**ЗАДАЧИ**
[1] Какое вино, судя по тексту для чтения, пили в ресторанчике на заднем дворе гостиницы «Абхазия»?
[2] Как короче пересказать абзац текста для чтения, начинающийся словами «Сценарий я писал на юге», сохранив его главные факты?
[3] Продолжите текст для чтения о съемках картины, начав сразу после его последней фразы.

«Сценарий я писал на юге. Мы сговорились встретиться с В. Конецким в Сухуми. Встретились, славно посидели в ресторанчике на заднем дворе гостиницы «Абхазия», естественно, осушили не одну бутылку «Изабеллы», потом пошли на квартиру, которую мы сняли, и я прочитал сценарий. Витя был растроган, умилен, обнимал меня и кричал: «Великолепно! Гениально!».
Когда он посмотрел картину, он с тем же жаром сказал: «Ужасно! Бездарно!».
Это я пережил, уже осознав, что натворил, довольно стойко. Но я никогда не жалел, что взялся за эту постановку. У нас была замечательная экспедиция на Север. Это я сразу же понял и сказал съемочной группе: «Ребята, неизвестно, что получится из этого кина, но такой экспедиции больше у вас не будет».

**ИСХОДНЫЕ ДАННЫЕ**
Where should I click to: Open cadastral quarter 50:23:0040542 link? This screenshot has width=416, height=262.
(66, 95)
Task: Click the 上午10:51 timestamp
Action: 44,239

**ОТВЕТЫ**
[1] «Изабеллу».

[2] Сценарий был написан на юге. В Сухуми состоялась условленная встреча с В. Конецким: они посидели в ресторанчике на заднем дворе гостиницы «Абхазия» и выпили не одну бутылку «Изабеллы». Затем на снятой квартире был прочитан сценарий. Растроганный Конецкий обнимал автора и кричал: «Великолепно! Гениально!».

[3]
Мы оказались на Севере — остров Диксон, Карское море, Таймыр с берегами и островками, где если и ступала нога человека, то, может быть, двадцать, пятьдесят, сто лет назад, а то и вовсе никогда. Мне уже было далеко за тридцать, а вдруг взыграли в душе какие-то мальчишеские романтические струнки. Все меня волновало, настраивало на торжественный, а иногда и на авантюрный лад. К неофитско-режиссерскому тщеславию, которое я старался тщательно скрывать, нет-нет да и добавлялось что-то адмиральское, когда, например, капитаны двух зверобойных шхун спрашивали меня — куда мы завтра поплывем? Я разглядывал лоции и карты побережья, хмурил лоб, пытаясь на белых листах лоции, чем-то напоминающей школьную контурную карту, угадать пейзаж и необходимую нам натуру, и вперял палец: — Вот сюда. К шхерам Минина.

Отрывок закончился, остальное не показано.